2. In all honesty, I am not a fan of any movement that propagates being excessively proud of having something that one shares with millions and millions of other human beings. It didn’t require any effort on your part to end up with certain genitalia or skin colour or anything that’s formed as a result of your chromosomes and genetic code. It’s not an achievement to be Caucasian or to have a vagina. At the same time, I also do not believe that it is ever, in any case acceptable to belittle someone or treat them badly as a result of the gene cocktail that forms their body. Essentially what I am saying is that, these things shouldn’t be a sensitive topic because the only reason they have any sort of importance is a result of someone’s misguided views towards how we should place value on another human being. I hold the belief that everyone is equal and has the right to be treated as such because we all share common humanity.

That being said, I am not blind to the fact that this orator-style brand of feminism exists because of its converse, orator-style sexism. However, I do not feel that it’s possible to change someone’s way of thinking purely by shouting (or in this case, usingpseudo-intellectual whining) your beliefs at that person without allowing them the opportunity to question you. It’s actually a bit fascist.

This is the internet, so people are going to say offensive things to you solely because they can…but among the trolls there are people who have actual, intellectual opinions that deserve to be heard. Separating ourselves from our readers or viewers does nothing to fix a problem because there cannot be any constructive discussion towards a solution.

In the case of promoting feminism in games, this separation makes it even more difficult to take your argument of “equal rights” seriously. Perhaps if we all stopped ranting about gender in videogames, it would get to the point where e-sports will have the category “best gamer” instead of the patronising title of “best female gamer”.

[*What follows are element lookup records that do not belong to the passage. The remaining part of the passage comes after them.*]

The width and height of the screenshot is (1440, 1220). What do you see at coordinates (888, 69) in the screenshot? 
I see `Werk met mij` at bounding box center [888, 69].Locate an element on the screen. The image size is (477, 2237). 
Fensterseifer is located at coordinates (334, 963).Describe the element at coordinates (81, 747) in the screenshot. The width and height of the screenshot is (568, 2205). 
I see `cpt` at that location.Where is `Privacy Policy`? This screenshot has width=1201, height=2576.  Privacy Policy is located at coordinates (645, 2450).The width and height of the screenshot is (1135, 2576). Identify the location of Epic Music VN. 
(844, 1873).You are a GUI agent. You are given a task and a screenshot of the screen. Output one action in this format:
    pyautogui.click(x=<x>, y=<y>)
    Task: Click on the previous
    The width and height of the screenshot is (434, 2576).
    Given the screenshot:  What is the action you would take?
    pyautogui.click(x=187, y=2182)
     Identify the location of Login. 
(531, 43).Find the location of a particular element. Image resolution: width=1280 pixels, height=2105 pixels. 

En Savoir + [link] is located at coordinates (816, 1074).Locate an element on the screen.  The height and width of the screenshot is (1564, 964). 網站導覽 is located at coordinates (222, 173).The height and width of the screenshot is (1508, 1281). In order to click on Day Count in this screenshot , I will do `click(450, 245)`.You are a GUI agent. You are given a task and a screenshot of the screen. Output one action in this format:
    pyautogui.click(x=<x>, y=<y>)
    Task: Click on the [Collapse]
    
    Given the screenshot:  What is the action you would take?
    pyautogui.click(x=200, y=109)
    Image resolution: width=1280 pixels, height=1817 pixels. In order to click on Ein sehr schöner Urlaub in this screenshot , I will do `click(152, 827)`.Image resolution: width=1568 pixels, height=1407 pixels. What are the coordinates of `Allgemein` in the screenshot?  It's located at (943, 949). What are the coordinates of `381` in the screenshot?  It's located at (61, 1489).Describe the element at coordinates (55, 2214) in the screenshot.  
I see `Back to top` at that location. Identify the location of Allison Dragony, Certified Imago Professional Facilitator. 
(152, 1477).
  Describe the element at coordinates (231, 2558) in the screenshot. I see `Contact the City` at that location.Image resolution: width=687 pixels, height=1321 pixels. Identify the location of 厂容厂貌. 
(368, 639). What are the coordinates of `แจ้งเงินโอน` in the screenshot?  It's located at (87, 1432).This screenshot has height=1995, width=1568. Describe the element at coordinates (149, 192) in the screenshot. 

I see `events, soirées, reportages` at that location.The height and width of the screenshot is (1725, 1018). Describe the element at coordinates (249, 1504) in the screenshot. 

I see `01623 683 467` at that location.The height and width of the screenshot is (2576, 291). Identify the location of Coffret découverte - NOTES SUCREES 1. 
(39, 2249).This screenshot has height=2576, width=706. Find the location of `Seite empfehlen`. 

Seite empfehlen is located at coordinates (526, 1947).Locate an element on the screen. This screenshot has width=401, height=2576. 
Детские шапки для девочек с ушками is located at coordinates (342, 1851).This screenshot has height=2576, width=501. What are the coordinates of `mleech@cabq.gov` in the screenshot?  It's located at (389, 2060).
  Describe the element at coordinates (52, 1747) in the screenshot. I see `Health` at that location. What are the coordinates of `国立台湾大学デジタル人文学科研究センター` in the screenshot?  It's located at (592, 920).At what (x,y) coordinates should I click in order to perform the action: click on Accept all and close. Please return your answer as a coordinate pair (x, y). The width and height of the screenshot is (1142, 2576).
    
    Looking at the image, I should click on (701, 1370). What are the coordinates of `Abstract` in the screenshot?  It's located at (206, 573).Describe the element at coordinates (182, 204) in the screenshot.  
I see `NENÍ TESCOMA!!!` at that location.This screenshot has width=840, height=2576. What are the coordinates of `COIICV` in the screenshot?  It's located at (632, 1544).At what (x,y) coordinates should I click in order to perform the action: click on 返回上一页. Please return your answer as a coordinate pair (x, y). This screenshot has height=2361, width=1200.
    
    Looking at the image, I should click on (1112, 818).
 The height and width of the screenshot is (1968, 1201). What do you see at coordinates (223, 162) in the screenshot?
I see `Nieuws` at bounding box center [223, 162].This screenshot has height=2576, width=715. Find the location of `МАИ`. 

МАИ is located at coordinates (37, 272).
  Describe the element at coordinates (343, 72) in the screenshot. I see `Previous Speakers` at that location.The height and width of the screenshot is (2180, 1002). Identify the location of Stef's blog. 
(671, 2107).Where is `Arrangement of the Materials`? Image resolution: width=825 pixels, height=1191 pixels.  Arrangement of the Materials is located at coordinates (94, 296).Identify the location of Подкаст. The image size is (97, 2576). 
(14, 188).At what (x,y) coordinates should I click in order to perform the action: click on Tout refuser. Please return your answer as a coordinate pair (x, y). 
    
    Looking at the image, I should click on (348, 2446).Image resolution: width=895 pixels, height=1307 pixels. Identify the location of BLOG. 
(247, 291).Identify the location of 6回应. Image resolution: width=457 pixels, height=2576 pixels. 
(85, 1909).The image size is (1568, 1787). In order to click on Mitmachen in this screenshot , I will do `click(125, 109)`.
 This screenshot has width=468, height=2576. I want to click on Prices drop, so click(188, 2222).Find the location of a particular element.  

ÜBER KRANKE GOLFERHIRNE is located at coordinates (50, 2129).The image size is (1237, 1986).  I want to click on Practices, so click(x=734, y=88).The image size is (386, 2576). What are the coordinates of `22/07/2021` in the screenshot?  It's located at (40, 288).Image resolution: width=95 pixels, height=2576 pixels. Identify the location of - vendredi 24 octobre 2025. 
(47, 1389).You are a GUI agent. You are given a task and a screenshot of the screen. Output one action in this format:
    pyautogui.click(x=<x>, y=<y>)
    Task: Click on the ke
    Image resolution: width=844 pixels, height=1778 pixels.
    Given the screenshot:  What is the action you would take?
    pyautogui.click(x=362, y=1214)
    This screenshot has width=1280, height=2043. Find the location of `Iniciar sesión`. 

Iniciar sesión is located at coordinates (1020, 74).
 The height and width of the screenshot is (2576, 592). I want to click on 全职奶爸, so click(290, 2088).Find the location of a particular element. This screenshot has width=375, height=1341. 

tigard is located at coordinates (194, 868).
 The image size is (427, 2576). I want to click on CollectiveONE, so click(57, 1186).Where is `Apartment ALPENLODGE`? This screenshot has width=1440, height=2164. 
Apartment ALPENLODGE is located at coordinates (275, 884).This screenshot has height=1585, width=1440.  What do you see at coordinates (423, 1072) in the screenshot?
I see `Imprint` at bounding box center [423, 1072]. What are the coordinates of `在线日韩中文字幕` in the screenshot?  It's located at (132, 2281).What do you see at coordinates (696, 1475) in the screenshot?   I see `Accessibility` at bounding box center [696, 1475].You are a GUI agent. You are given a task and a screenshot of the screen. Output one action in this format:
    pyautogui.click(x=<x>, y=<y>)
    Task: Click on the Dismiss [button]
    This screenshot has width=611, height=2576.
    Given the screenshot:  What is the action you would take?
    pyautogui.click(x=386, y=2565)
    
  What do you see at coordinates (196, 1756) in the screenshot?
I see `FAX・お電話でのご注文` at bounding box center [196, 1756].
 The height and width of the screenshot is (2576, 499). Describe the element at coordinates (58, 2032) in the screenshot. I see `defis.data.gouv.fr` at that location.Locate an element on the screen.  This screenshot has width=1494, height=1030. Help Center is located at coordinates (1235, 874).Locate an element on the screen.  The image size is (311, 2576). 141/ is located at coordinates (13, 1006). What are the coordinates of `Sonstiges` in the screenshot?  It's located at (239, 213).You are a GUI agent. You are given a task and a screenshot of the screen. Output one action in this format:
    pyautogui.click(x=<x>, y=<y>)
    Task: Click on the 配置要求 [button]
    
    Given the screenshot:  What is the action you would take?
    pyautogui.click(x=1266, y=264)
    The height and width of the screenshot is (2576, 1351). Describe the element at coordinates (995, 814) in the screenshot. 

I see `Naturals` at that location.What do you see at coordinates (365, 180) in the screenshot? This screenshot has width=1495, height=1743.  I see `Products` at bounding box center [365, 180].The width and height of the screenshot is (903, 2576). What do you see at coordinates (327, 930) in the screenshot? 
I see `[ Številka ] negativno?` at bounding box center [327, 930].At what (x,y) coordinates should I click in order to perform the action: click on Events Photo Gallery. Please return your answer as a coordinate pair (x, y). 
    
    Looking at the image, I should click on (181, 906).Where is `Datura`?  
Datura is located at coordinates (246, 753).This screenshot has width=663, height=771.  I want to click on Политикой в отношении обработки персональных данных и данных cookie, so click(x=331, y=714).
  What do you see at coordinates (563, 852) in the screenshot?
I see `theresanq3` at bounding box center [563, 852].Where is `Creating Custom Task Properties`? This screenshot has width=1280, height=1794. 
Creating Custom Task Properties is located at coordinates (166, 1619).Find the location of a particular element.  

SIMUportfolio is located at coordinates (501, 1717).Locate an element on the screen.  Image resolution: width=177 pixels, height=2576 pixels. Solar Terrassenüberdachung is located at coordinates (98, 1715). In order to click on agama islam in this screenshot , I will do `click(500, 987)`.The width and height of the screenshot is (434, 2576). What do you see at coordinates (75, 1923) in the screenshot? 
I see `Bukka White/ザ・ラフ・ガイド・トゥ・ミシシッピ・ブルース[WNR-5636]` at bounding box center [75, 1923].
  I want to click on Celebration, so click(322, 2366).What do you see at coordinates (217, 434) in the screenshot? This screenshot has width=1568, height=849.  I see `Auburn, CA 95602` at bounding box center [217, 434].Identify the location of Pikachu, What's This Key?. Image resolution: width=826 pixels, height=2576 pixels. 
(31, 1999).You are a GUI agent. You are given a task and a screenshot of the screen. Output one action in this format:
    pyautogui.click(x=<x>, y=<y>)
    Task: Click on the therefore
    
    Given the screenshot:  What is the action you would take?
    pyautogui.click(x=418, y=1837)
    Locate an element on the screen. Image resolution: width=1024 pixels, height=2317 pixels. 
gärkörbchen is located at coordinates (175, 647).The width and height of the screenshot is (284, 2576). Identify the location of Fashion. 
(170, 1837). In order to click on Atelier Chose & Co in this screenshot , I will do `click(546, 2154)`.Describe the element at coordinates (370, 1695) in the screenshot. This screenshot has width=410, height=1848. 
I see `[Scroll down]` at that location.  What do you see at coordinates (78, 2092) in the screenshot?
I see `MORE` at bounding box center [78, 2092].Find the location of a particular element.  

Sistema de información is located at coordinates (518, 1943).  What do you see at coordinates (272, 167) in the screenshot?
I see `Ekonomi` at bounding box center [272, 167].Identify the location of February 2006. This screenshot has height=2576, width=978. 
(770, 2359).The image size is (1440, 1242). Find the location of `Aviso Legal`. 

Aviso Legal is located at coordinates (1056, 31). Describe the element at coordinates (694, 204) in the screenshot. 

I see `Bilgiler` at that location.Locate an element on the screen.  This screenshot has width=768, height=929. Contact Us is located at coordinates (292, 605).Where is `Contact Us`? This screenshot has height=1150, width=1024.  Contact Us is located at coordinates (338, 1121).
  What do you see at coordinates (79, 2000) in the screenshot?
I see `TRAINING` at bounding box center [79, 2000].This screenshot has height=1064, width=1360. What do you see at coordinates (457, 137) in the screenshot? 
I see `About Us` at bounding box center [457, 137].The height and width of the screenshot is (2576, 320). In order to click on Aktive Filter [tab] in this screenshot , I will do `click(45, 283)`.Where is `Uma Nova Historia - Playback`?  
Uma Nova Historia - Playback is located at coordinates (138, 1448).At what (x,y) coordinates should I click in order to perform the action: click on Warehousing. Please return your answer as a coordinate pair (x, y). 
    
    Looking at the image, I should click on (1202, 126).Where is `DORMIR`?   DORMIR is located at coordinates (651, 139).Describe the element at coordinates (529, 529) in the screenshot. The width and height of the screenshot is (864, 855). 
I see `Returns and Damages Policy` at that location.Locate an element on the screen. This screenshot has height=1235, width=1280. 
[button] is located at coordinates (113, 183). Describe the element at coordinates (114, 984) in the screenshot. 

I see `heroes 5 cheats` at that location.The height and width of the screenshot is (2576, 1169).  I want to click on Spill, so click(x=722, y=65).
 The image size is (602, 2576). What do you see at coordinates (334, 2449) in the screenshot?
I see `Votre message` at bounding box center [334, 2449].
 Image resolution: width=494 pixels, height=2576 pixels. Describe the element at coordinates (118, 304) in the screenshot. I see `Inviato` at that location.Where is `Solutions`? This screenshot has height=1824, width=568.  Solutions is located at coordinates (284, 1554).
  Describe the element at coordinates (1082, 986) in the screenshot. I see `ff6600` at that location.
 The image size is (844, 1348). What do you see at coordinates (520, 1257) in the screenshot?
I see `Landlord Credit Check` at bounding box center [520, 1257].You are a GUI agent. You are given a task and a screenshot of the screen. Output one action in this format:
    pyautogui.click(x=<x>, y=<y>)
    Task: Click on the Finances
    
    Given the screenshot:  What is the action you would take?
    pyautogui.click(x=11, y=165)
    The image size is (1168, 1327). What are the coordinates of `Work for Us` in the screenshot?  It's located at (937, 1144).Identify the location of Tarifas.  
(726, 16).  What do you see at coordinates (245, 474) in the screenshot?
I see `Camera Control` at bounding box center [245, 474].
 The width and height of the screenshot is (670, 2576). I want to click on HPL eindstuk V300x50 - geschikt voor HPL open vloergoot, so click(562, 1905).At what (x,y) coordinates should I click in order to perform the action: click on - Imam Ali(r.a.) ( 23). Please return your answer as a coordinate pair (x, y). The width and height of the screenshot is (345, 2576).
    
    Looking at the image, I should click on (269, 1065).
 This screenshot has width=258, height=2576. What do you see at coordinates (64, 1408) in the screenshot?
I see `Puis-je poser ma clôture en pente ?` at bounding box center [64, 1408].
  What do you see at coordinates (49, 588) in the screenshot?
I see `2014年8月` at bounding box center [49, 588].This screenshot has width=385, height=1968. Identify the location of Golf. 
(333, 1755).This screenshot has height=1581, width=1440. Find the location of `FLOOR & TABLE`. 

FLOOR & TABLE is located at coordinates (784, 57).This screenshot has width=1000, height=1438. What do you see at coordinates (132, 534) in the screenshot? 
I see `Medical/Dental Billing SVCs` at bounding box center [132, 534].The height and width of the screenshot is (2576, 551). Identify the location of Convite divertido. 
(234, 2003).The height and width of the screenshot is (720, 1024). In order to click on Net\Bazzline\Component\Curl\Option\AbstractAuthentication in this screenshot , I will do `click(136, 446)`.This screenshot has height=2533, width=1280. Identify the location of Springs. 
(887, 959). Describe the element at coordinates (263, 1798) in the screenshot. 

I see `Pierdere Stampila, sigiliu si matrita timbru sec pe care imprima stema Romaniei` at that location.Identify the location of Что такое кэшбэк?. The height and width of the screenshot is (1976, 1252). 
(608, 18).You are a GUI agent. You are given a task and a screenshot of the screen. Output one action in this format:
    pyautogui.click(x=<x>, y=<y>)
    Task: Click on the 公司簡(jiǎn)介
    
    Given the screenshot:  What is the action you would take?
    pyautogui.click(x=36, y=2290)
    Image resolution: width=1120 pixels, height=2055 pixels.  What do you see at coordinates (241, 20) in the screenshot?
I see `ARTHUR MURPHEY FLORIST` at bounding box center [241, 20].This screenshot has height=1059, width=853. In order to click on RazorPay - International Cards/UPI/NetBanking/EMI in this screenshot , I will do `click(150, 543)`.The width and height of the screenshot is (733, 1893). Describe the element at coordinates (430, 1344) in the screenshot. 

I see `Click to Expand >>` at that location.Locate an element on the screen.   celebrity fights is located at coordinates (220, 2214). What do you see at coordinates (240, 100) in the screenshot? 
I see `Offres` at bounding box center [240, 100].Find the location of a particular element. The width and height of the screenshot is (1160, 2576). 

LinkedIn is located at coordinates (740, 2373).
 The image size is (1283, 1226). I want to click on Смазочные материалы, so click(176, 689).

One of the perils of putting stuff in the public domain (I’m disregarding the ‘troll attraction’ factor) is that not everyone is going to agree with what you say. I feel that it’s pretty unfair to deny someone their right to state their opinion about or feelings towards what you have said by disabling comments.  The relationship between yourself and the kind people on the internet who take the time to acknowledge the things you have put there should be symbiotic and positive as, aside from the fact that it's very interesting to hear other people's point of view (especially on controversial matters that spark debate), discourse benefits both parties as we get to learn about each other and constructive criticism received from these folk encourages learning and growth. I also feel that if you feel strongly enough about an opinion to create a verbose article of 1100 words, you should be able to speak with others about why you feel this way. 

To summarise:

This is the internet. Take the trolling on the chin and to the rest say, "Come at me (with your  opinions) bro!"